(Pixel coordinate grounding data)
------------------------------------

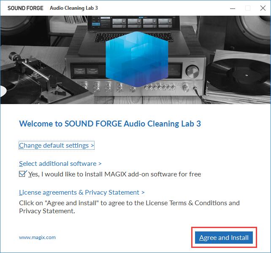Click the Audio Cleaning Lab 3 window title
This screenshot has height=253, width=271.
tap(74, 8)
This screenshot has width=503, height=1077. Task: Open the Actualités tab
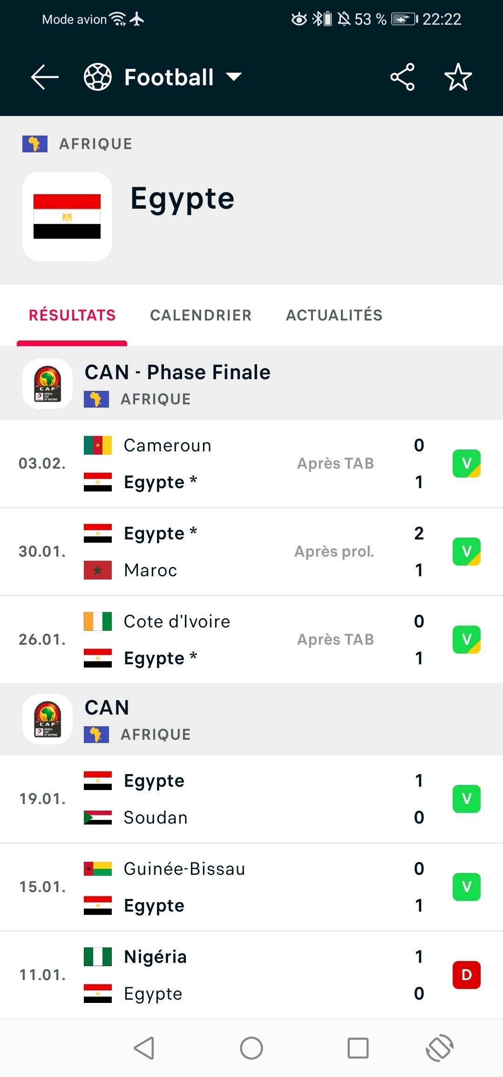[334, 315]
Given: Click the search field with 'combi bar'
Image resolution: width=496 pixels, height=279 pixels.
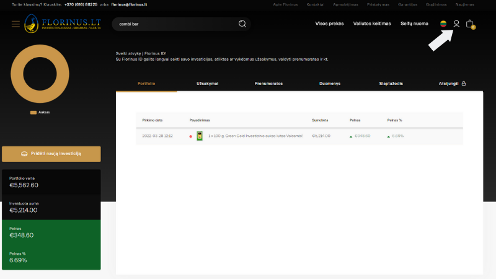Looking at the screenshot, I should [174, 24].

------------------------------------

- **Exercise**
Please set down, exactly and with nothing added, the lines from the line with "Given: Click the" to the end of the entries above, omitting pictures.

- **Response area**
Given: Click the search field with 'combi bar'
Image resolution: width=496 pixels, height=279 pixels.
Looking at the screenshot, I should [174, 24].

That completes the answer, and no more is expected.